Every soul carries an echo of that first breath.
When the Spirit awakens memory,
it is not the past we recall,
but the eternal conversation we were born into.

Today, we remember.
We remember the voice that breathed us into being,
the Spirit who has never stopped speaking peace.

speech at pentecost

We are on the 9th episode on a ten episode arc about anima and animus. You are invited to go back to episode 11to get the full picture of what we are exploring today.

There are moments when the Holy Spirit rises in us unannounced —
in stillness that softens our striving,
in tears that arrive without reason,
in understanding that feels like home.
It is not learning; it is remembering.

The Spirit is the living memory of God.
She is the breath that brings to life what the soul has forgotten,
the gentle voice that says, “You are still mine.”

Jesus promised,

“The Helper, the Holy Spirit, whom the Father will send in My name,
will teach you all things
and remind you of everything I have told you.”
— John 14:26

This remembering is not backward-looking;
it is forward-beckoning.
The Spirit does not return us to the past —
She draws us deeper into communion.

When the Spirit calls, She rarely shouts.
She whispers through conscience,
through beauty, through timing too perfect to ignore.
She gathers what was scattered,
weaves meaning where we saw only fragments,
and turns coincidence into conversation.

Jung once observed that what we call inspiration
is often “an old truth rising from the depths” —
the psyche remembering its divine pattern.
The Spirit is that movement within and beyond us —
the breath that re-members the soul,
gathering all its parts back into harmony.

“The Spirit helps us in our weakness …
for the Spirit intercedes with sighs too deep for words.”
— Romans 8:26

To live in the Spirit is to live remembering —
not merely what has been,
but Who has always been with us.

In Acts 2, the Holy Spirit descends like a rushing wind.
Tongues of fire rest upon the disciples,
and suddenly they begin to speak —
each one hearing in their own language the wonders of God.

It was not the birth of religion.
It was the restoration of memory.
The Spirit gave back to humanity
what Babel had fractured —
the ability to understand one another through the language of the heart.

“They were all filled with the Holy Spirit
and began to speak in other tongues
as the Spirit gave them utterance.”
— Acts 2:4

That wind did not come to teach new knowledge.
It came to awaken what was buried in the depths of being:
the remembrance of divine order,
the sound of unity long forgotten.

Jung saw this same dynamic within the human psyche.
He wrote that the soul contains ancient truths
waiting to be reawakened —
that anamnesis, holy remembering,
is the return of something timeless to consciousness.

When they awaken, we sense eternity stirring within time.

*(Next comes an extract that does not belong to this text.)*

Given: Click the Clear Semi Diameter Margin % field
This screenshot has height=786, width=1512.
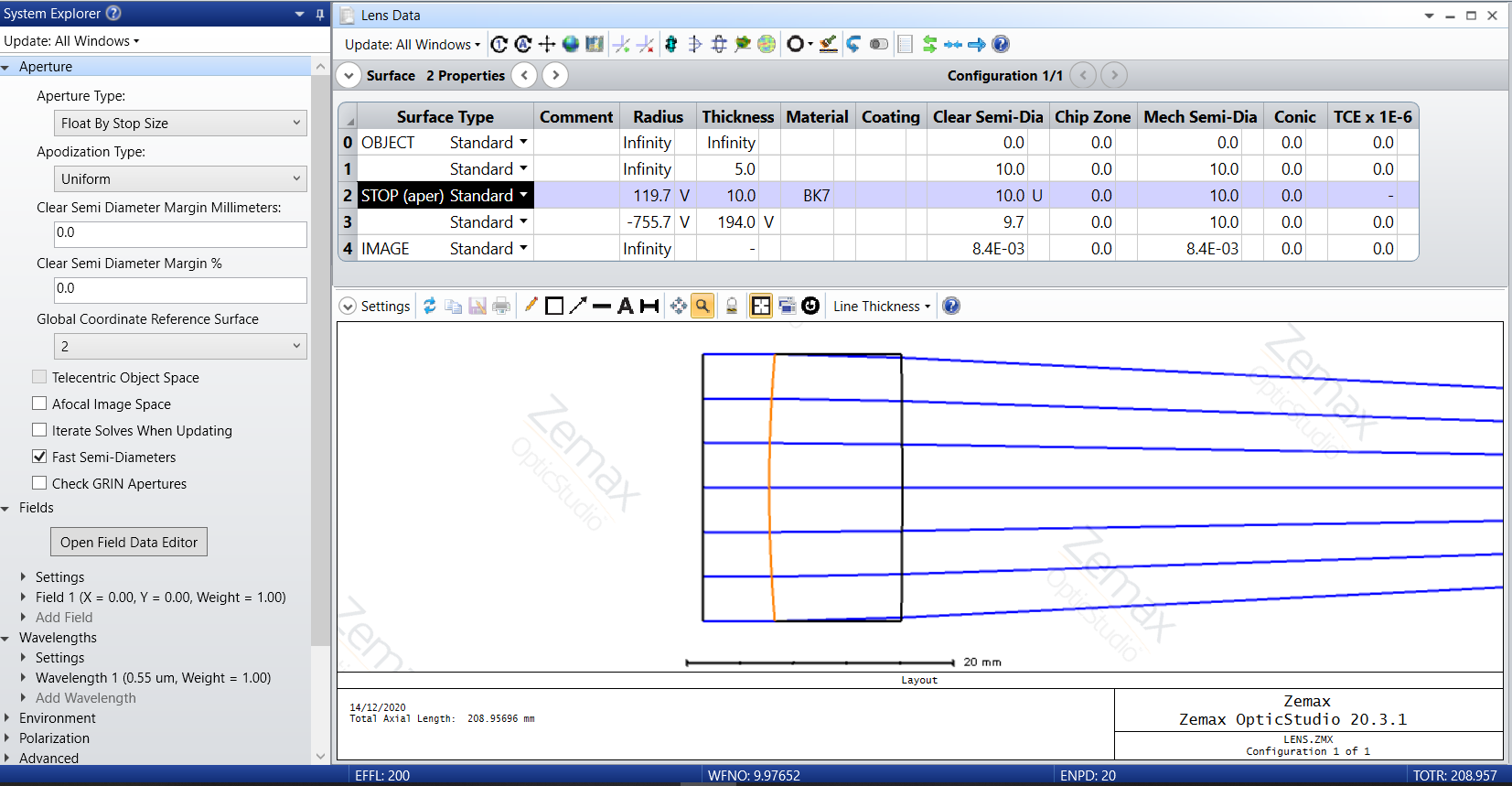Looking at the screenshot, I should (180, 289).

The Holy Spirit works through that awakening.
She breathes upon what was scattered —
the forgotten dreams, the silenced desires,
the shadowed corners of memory —
and gives them voice again.

“The Spirit searches all things,
even the deep things of God.”
— 1 Corinthians 2:10

At Babel, speech collapsed.
At Pentecost, language became revelation.
And still today, the Spirit translates our inner confusions
into the grammar of grace.


Perhaps this is what it means to be filled with the Spirit:
to let the wind that once scattered now gather.
To feel the fire not as judgment, but as illumination.
To remember that wholeness is not achieved —
it is recalled.

The Spirit who spoke order into chaos at creation,
who scattered Babel’s tower,
and who descended at Pentecost,
is the same breath now speaking within us —
gathering every broken syllable
into one language of love.

prophetic visions

When the Holy Spirit comes,
It is not always a whisper.
Sometimes, it’s loud enough to break off the old and bring forth the new.

In the winter of 1913,
Carl Jung entered the dark night that would undo him.
He began to dream of floodwaters rising over Europe—
a sea of blood, washing over cities and nations.
He wrote, “I had the certainty that a terrible catastrophe was imminent.”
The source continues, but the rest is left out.